Bupropion has clinical efficacy similar to the SSRIs; unlike these, it has better tolerability, due to the lower incidence of adverse effects like nausea, diarrhea, somnolence, sweating, and particularly, sexual dysfunctions. The latter mainly affects male patients and largely consist in premature ejaculation. The primary objective was to evaluate sexual functioning during and after treatment with bupropion or paroxetine. Since the anti-anxiety efficacy of bupropion is controversial, the secondary objective of this study was to assess the effects of bupropion on anxiety symptoms.

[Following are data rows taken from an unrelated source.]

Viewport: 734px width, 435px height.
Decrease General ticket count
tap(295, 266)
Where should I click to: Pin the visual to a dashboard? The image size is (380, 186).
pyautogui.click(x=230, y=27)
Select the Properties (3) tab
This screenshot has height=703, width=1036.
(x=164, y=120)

Thirty patients (23 females; 7 males), who met criteria for DSM-IV-TR Major Depressive Disorder (MDD), were recruited among patients followed at the outpatient psychiatric facility at Policlinico Universitario, Catania, Sicily, Italy, to compare the efficacy and tolerability of bupropion (n = 15) and paroxetine (n = 15). Both groups were evaluated using the 21-items Hamilton for Depression Rating Scale (HAMD21), the Montgomery-?sberg Depression Rating Scale (MADRS), the Hamilton Anxiety Rating Scale (HAMA) and the Arizona Sexual Experience Scale (ASEX) at vaseline and tested again after 2 (T1), 6 (T2), 14 (T3) and 24 (T4) weeks of treatment.

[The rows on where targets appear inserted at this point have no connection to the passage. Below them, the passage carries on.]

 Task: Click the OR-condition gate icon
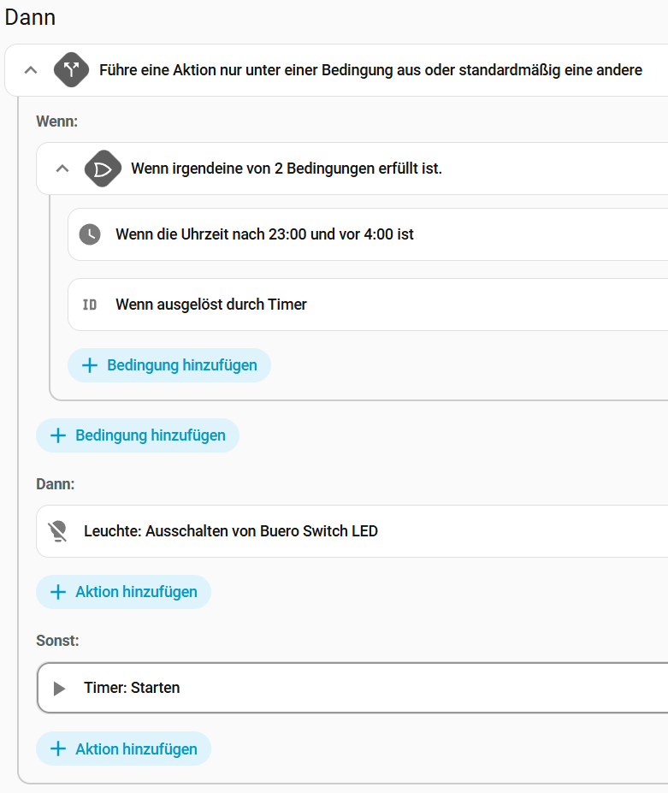point(103,169)
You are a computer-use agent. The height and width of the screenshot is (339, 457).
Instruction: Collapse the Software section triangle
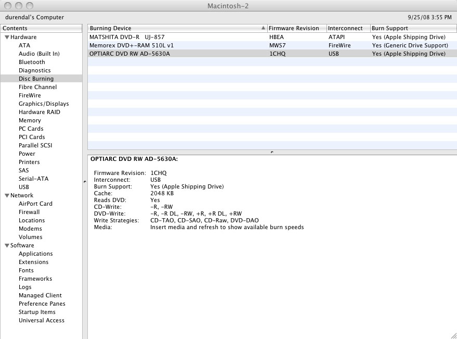pos(7,245)
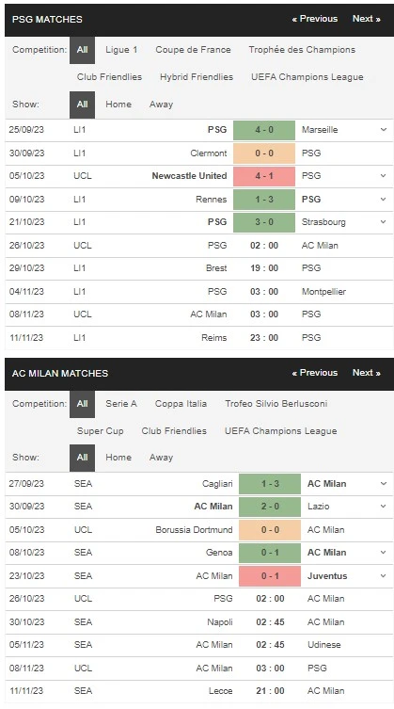Screen dimensions: 394x709
Task: Show only PSG Away matches
Action: click(x=162, y=105)
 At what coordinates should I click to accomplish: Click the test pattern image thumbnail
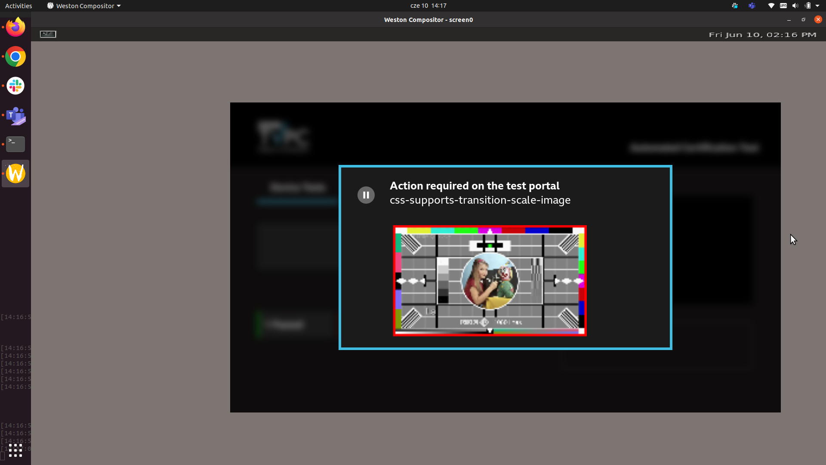tap(490, 281)
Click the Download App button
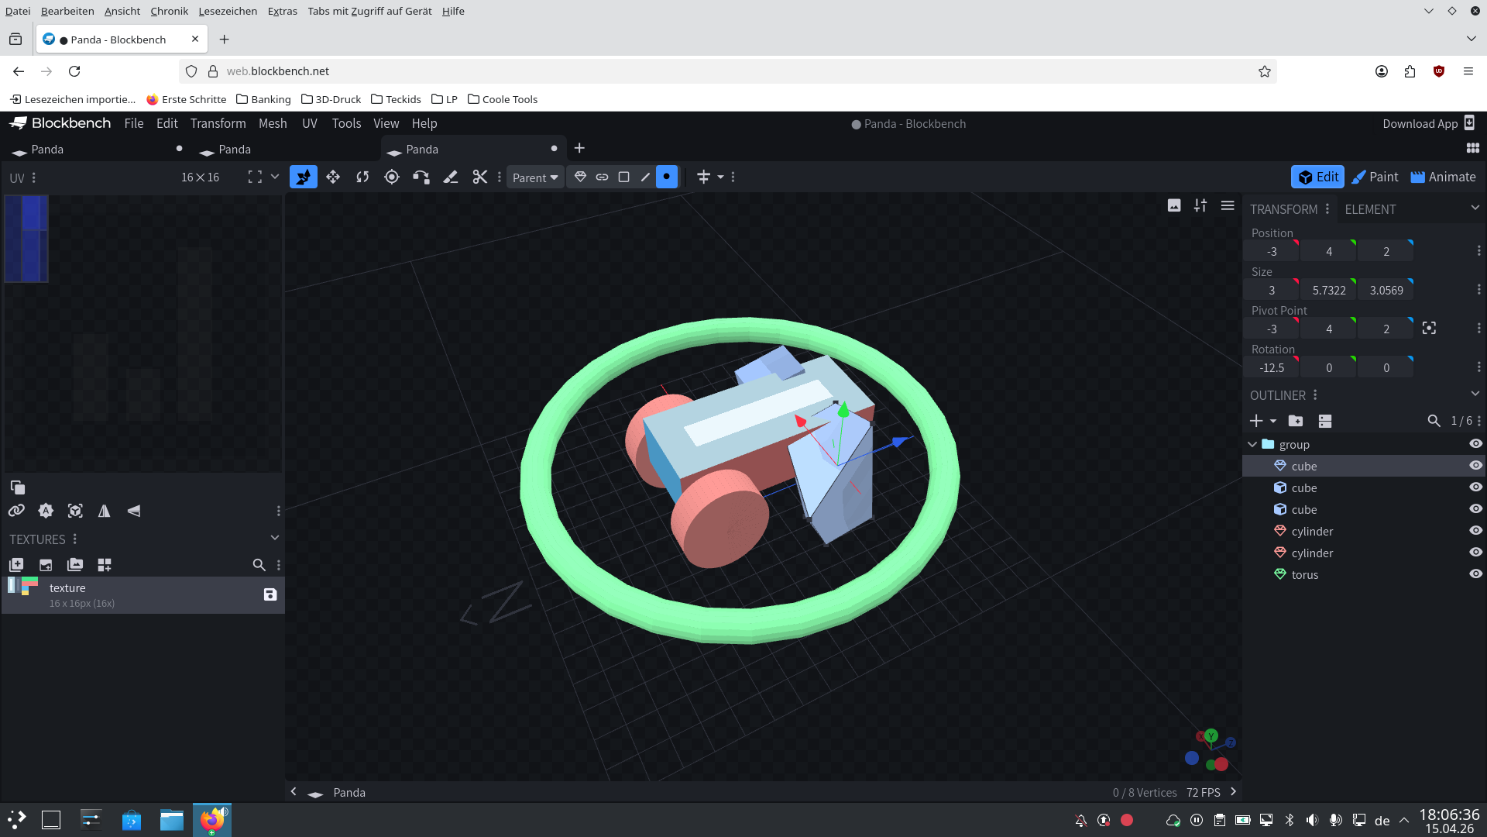Viewport: 1487px width, 837px height. coord(1428,123)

Of 30 subjects enrolled, 28 completed the 24-week trial with bupropion-XL or paroxetine, with two drop-outs that occurred in the bupropion treatment group. No significant differences were found between the two groups on the HAM-D-21. From baseline to endpoint, mean HAM-D score decreased by 56.6% in group 1 (bupropion) and by 58% in group 2 (paroxetine). Similar results were obtained on the MADRS (-46.8% and -50%, respectively). On the HAM-A, scores decreased more in group 2 (-61,3%) than group 1 (-54,3%), although not significantly so (Table II). Last, the score on the ASEX decreased in group 1 from 20.9 at baseline to 14.8 (29.4%), whereas in group 2 it increased by 8.9%, from 19.5 at baseline to 21.3; the difference between the two groups was statistically significant (p < 0.01). Furthermore, score increases in group 2 were higher in males than in females (Fig. 1).

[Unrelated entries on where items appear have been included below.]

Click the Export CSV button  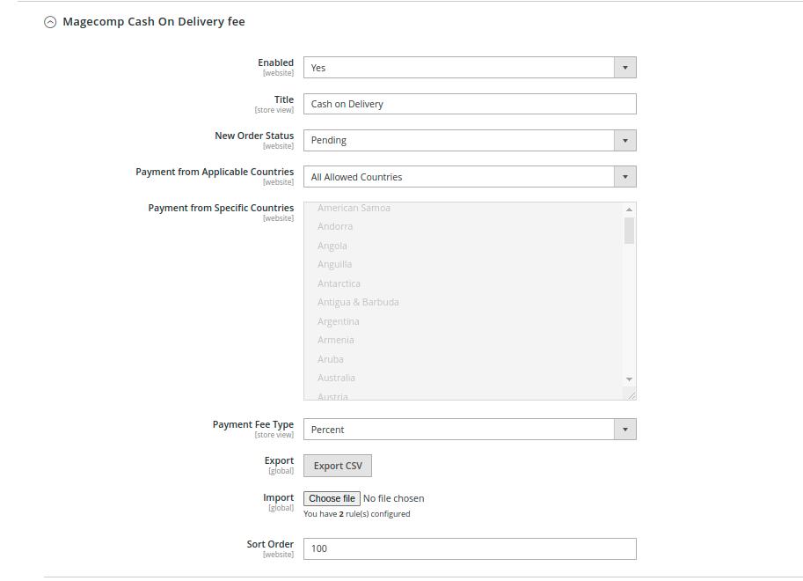(338, 466)
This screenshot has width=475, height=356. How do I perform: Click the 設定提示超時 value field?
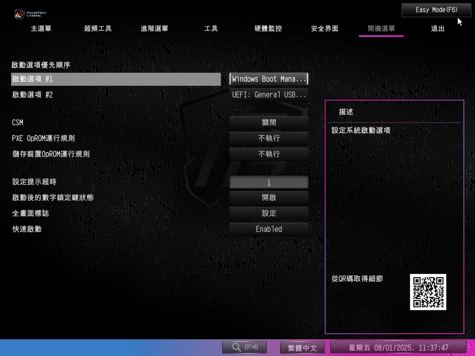pos(269,182)
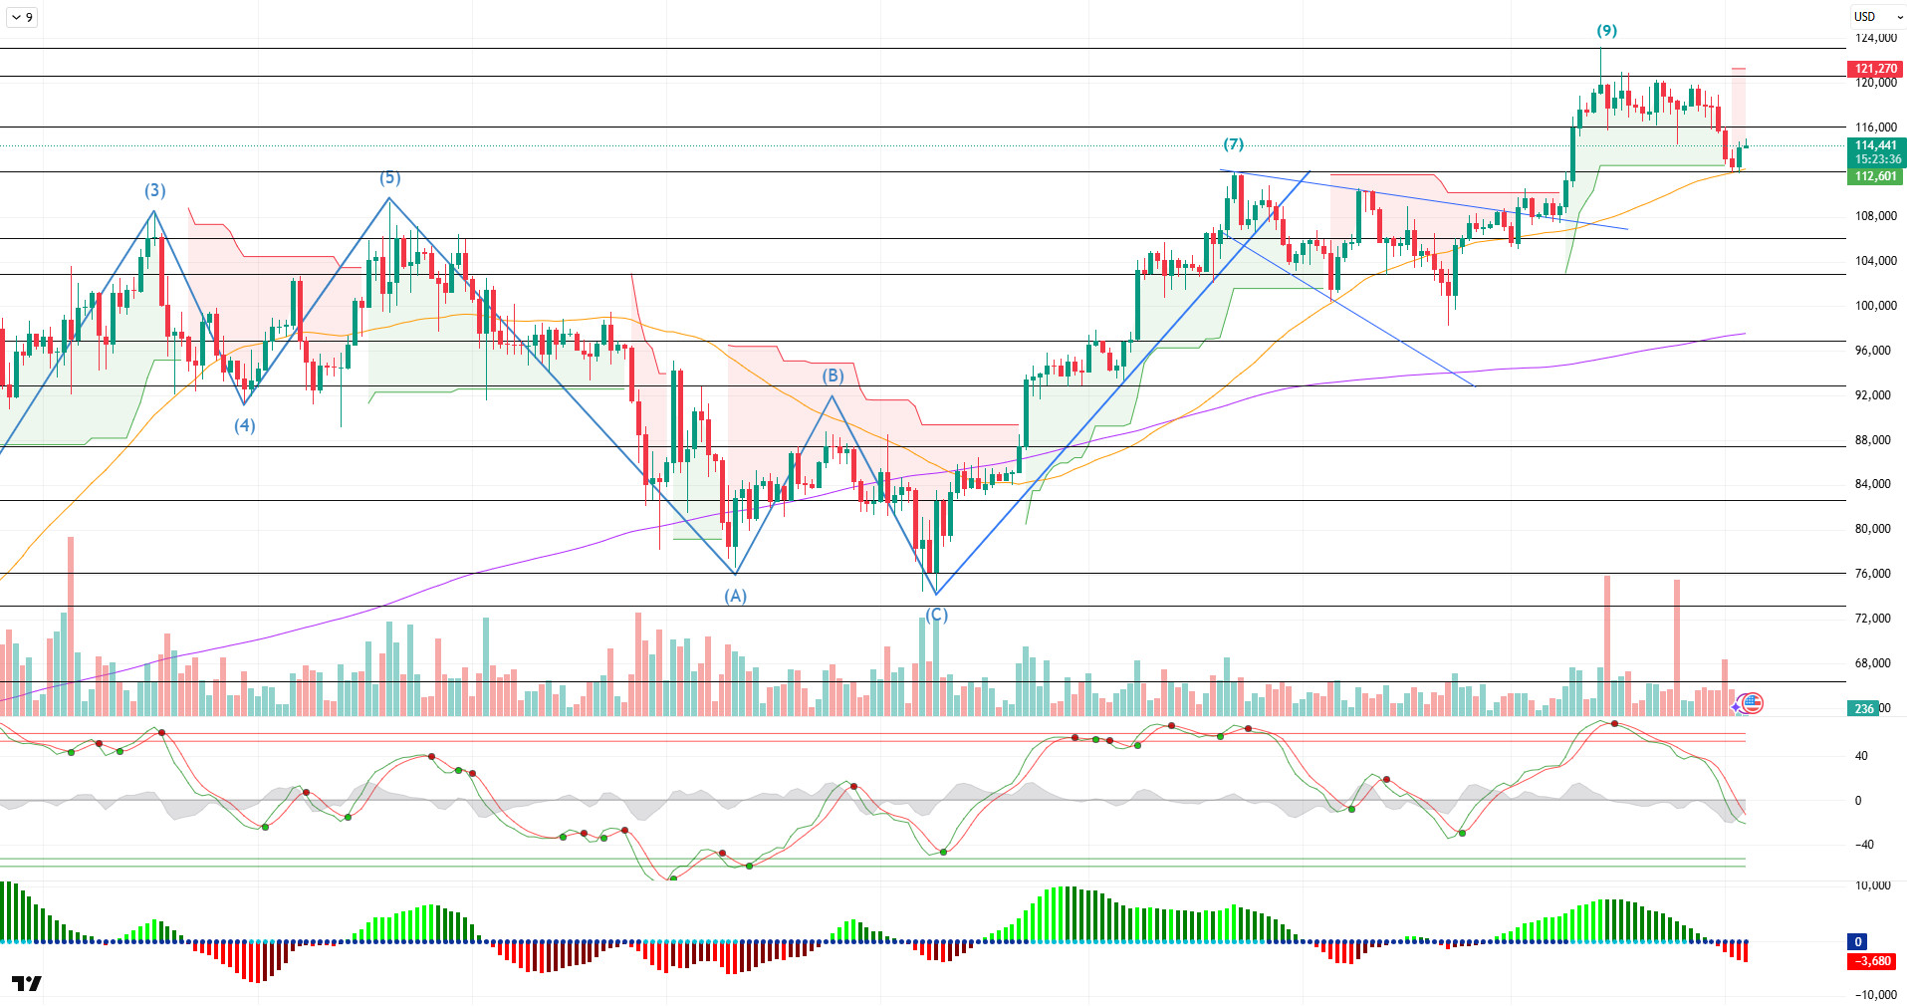Image resolution: width=1907 pixels, height=1008 pixels.
Task: Click the purple sparkle event marker icon
Action: pos(1737,706)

In this small, randomized controlled trial, bupropion showed comparable efficacy to paroxetine in the resolution of depressive and anxiety symptoms; there were no significant differences in latency to clinical response. Nevertheless, paroxetine, like other SSRIs, is related to sexual dysfunction as a side effect, particularly in males, whereas bupropion appears to lack this effect. This finding corresponded to our expectations; the limited sample available does not allow to clarify some fundamental aspects of the clinical effect of bupropion. These relate in particular to the actual efficacy of the drug against anxiety, and its supposed ability to reverse sexual dysfunction, iatrogenic or not. Further studies on larger samples are required to consolidate our results.